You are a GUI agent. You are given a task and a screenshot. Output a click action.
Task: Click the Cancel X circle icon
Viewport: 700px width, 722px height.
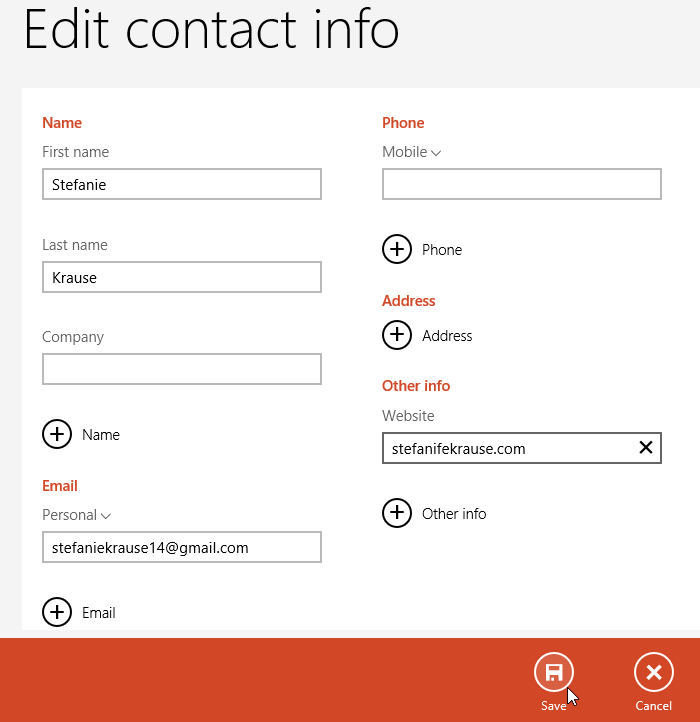[653, 673]
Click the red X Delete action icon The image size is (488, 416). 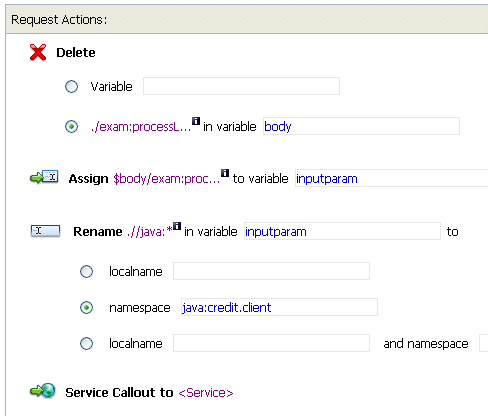point(38,52)
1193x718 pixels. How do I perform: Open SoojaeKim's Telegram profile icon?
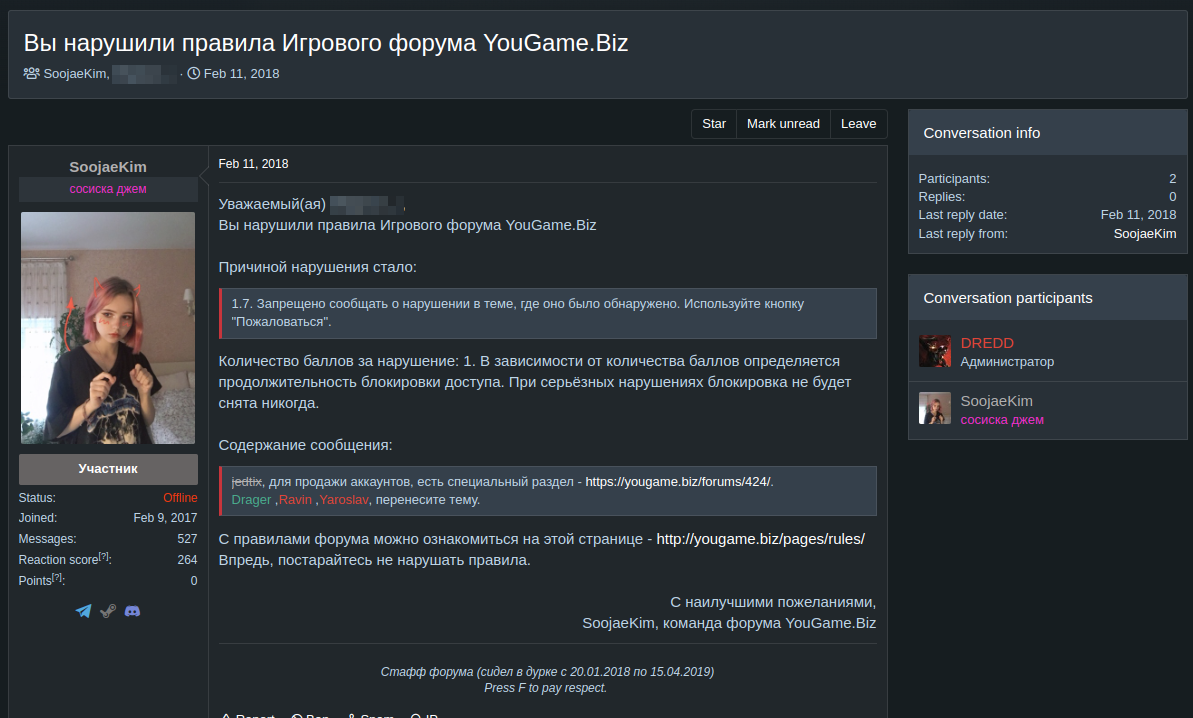[x=83, y=611]
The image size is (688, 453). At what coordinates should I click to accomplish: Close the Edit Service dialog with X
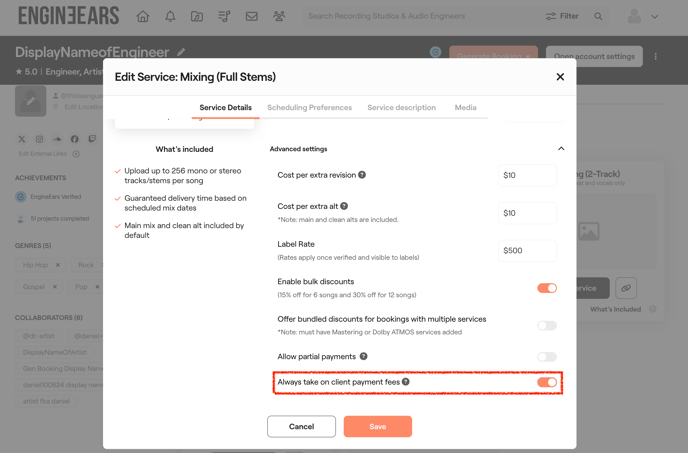[x=560, y=77]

■ ■ ■ ■

▶ WHAT THE TASK ASKS
Starting at the line that contains "The image size is (688, 453)." and ending at the final line of the data, reproduce each line exactly. Pictures stay out of the copy.

▶ RESPONSE AREA
The image size is (688, 453). At what coordinates should I click to accomplish: Close the Edit Service dialog with X
[x=560, y=77]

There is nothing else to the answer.